Apple has pursued this integrated hardware/software approach for some time, riding it to become world’s most valuable company. The other tech giants have recognized the need to mimic this and have been searching for the next vertically integrated product opportunities. Most of their focus has centered on products that seek to redefine the very nature of computing.

The Next Platform Wars

Just as the PC was disrupted by the web browser, and the web browser was disrupted by the smartphone, whoever controls a consumer’s human-computer interface controls the platform. While PCs and smartphones may command the majority of our attention for now, machine learning has enabled new forms of human-computer interaction, making smart speakers, augmented reality, and personal assistant earbuds possible. Should any of these new interaction paradigms reduce our reliance on smartphones, there will be opportunities to disrupt or consolidate today’s digital platforms. Expect the next platform wars to revolve around these frontiers:

While VR headsets, smartwatches, AR glasses, and smart earbuds all hold promise, the smart speaker segment is currently the closest to changing the status quo. Amazon was the most notable first entrant with Echo, and estimates put them at 75% market share. Since then, we’ve seen Apple and Google launch competing speakers of their own.

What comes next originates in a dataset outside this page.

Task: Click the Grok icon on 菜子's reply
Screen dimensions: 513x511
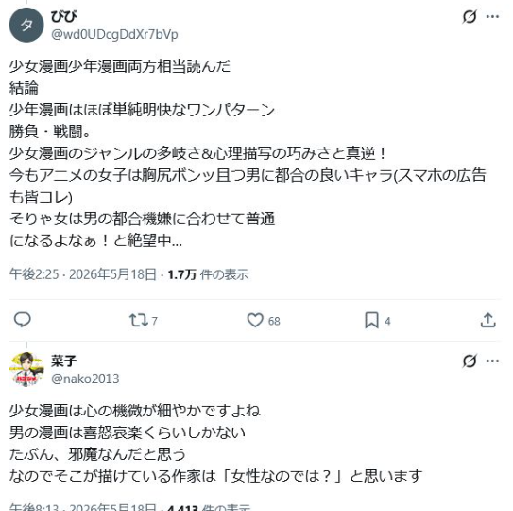Action: click(470, 361)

It’s unclear to me how much value these companies can derive from voice-interaction endpoints throughout my home. Owning an Echo didn’t increase my Amazon usage, and voice is currently a pretty limited UI paradigm. For me, it’s only good for playing media, initiating calls, and turning on/off lights.

While I have doubts that smart speakers are the next big thing, they’re an opportunity to own a piece of a consumer’s physical/digital interface. As these systems improve, there may be ways to nudge consumers to use one platform over another. Google and Amazon know this, and it’s why their smart speaker promotion has been so aggressive.

What this means for startups

Increasingly, big tech companies are shipping hardware without the primary goal of making money. They want ecosystem control. Barriers to entry. Walled gardens of gadgets that keep competitors out. In this kind of environment, it’s nearly impossible for startups to compete.

When working in categories potentially competitive with these monopolies, our advice to founders varies. If it’s in a space with data-driven network effects, founders should try to focus on a niche and re-segment the category, as fitness-focused Fitbit is currently trying to do in the smartwatch space. Otherwise, companies can pivot to B2B and run the other way, as Jawbone did with clinical wearables, without much success.

Either way, when tech monopolies show interest in experimenting outside their core businesses, startup founders should tread carefully. Woe to the startup that tries to compete head-on.